Hi all,
First, a quick re-intro for those of you who haven’t been subscribers since the beginning. I’m the Woo in the “To-Woo” List, Janice Woo.
I’m a finance professional (I currently lead investor relations for a private equity fund), and have worn many different hats in the industry: investment banking analyst, Chief of Staff, fintech startup business development, you name it.
I started the “To-Woo” List as a resource and outlet for my musings on career optimization and as a way to explore career coaching. In my own twisty-turny career, I’ve given a lot of thought to career optimization and along the way, have accumulated a fantastic network of people who have shared with me their struggles, challenges and ultimate insights on their journeys in making their careers more satisfying, and aligned with their values and goals.
Usually in a week, the newsletter will focus on one specific topic of career development (past versions have covered: equity compensation, quitting, weaknesses and titles), and is split into three sections:
“Musings”: my own reflections or experiences
“Conversations”: a question or chat from my network on the topic at hand
“Links”: external resources and/or a bit of levity
And I post a few random thoughts on Instagram as well @thetowoolist:
Thanks for subscribing, and if you know someone who would be interested in reading along, or has a career question or topic they want to chat about, I’d be very grateful if you’d share!
I’m going to try something a bit different this week and split the topic (“Mentors”) into two weekly newsletters, because as I learned last week, Substack has a limit on words and gifs…
So here’s what you can expect:
This week: What makes for great mentors and myths of mentorship
Next week: Looking for, and tactically creating great mentor relationships
Musings
Mentors are awesome. They can be our sherpas in navigating career and life challenges, they can serve as examples of what it’s possible to achieve, they can keep us on track and they can connect us with people to get us to where to want to go.

> **SHORT EXERCISE 1**
Answer these about the newsletter:
(a) What job does the author currently hold?
(b) What are the three sections each issue is split into?
(c) Why is the "Mentors" topic being spread over two weekly issues?
> **SHORT EXERCISE 2**
Extend the newsletter on mentors, picking up right after its last sentence.
The listing after this point comes from a separate source and is unrelated to the newsletter.

> **DATA LINES**

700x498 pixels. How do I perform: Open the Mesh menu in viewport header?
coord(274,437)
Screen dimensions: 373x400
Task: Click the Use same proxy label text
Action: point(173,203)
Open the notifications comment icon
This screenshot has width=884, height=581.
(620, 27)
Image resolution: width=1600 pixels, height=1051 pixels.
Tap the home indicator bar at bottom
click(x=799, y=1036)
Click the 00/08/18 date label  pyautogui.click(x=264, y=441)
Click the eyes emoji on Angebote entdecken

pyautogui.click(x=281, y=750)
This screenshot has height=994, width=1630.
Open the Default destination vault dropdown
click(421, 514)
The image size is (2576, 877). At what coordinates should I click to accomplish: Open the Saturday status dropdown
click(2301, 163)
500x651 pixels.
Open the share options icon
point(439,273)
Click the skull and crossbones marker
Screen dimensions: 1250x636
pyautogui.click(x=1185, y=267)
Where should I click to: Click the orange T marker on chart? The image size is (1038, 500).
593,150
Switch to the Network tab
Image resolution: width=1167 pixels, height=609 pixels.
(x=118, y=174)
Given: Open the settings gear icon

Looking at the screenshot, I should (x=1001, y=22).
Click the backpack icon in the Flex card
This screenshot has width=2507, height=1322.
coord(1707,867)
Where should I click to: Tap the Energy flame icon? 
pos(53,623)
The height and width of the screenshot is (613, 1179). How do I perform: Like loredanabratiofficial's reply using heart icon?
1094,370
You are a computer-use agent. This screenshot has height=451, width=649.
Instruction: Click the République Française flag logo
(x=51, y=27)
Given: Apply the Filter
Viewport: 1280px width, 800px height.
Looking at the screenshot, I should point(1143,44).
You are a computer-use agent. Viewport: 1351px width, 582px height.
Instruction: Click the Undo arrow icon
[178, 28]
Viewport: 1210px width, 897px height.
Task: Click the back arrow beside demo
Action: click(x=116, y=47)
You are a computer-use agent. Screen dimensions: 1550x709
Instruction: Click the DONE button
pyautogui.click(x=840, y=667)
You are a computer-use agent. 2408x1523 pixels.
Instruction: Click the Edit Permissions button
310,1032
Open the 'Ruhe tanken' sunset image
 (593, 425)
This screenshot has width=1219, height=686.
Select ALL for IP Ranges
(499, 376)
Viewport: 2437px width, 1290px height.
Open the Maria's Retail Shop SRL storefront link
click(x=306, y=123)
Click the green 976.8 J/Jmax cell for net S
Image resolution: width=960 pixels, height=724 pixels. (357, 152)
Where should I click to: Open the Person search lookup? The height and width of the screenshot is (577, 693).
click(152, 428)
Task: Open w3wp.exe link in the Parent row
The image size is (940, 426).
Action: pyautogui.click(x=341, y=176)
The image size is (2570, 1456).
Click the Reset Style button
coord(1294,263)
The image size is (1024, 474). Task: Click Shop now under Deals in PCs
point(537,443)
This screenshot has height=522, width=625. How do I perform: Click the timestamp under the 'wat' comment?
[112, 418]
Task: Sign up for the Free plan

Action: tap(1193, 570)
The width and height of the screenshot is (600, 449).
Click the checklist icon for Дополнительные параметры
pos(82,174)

> **TASK RESPONSE 1**
(a) The author leads investor relations for a private equity fund.
(b) "Musings," "Conversations," and "Links."
(c) Substack has a limit on words and gifs.

> **TASK RESPONSE 2**
There’s little doubt that finding great mentors is incredibly valuable, but the question of how to find one, or what makes a mentorship great deserves some exploration.
As I did research to write this week’s newsletter on mentorship, I couldn’t help but notice that a lot of advice on ‘finding a mentor’ turns out to be… ‘pay for a mentor’. Even coaches/motivational figures that I find usually give valuable advice (Jay Shetty, a mindset coach, author and ex-monk, for one) give the advice that people should buy mentorship by hiring a coach (obviously he is biased).
I suppose there are pros to this approach:
Investing actual money in a coach implies you’ll take the commitment seriously
When you ‘shop’ for a coach, you can ensure that person is extremely tailored to your exact goals
When you pay for a coach, you eliminate the question of “why would this interesting person want to mentor me?”
I’ll admit, I haven’t pursued this path, so can’t vouch for the value of it, but for my discussion on mentorship this week, I want to focus instead on the organic kind. The kind of mentorship that evolves naturally from professional and relationships and networking (read my post on networking here).
I asked on Instagram how people found their mentors, and answers included the obvious (“they were an old boss”, “they hired me”, “my professor connected me”), as well as some surprising sources (“random fitness groups”, “another parent at my kid’s school”). Regardless of source of the relationship, or the career stage at which the relationship was formed, a few commonalities popped up that seem to lay the framework for successful, rewarding mentor relationships.
Creating great mentor relationships
Great mentor relationships require both utility and emotion. The utility component is comprised of things like credibility and tactics and answers questions like, “do I respect this person?” and “Do I admire the trajectory of their success and lives?”. The emotion component is comprised of that gut feeling: the feeling that someone seems relatable and yet aspirational, that you trust that they will look out for you, and the feeling that their approach to life is one that you want to emulate.
This is why formal or assigned mentorships don’t always work, and more than 60% of respondents from a recent study of 3,000 employees on mentorship, reveal that most mentor relationships develop naturally:
There are three common traits of really positive mentorship experiences that I’ve found in my own history, and from asking my network.
Shared values
When we meet and work with people that share our worldview, we feel the most rewarded and satisfied. Recognizing these values in someone that is ‘ahead’ of us in some way, is both a confirmation that we’re on the right track, and that by living our values, it’s possible to get where they are.
An opportunity to broadly study each other’s lives
Some of the people I first remember admiring or idolizing, were friends of my parents, or conversely, my friends’ parents. I’d get to see a wide-lens cross-section of their lives - how they were at work, how they split their time with their families and friends, how they got involved in their community, and importantly - their general demeanor and attitude.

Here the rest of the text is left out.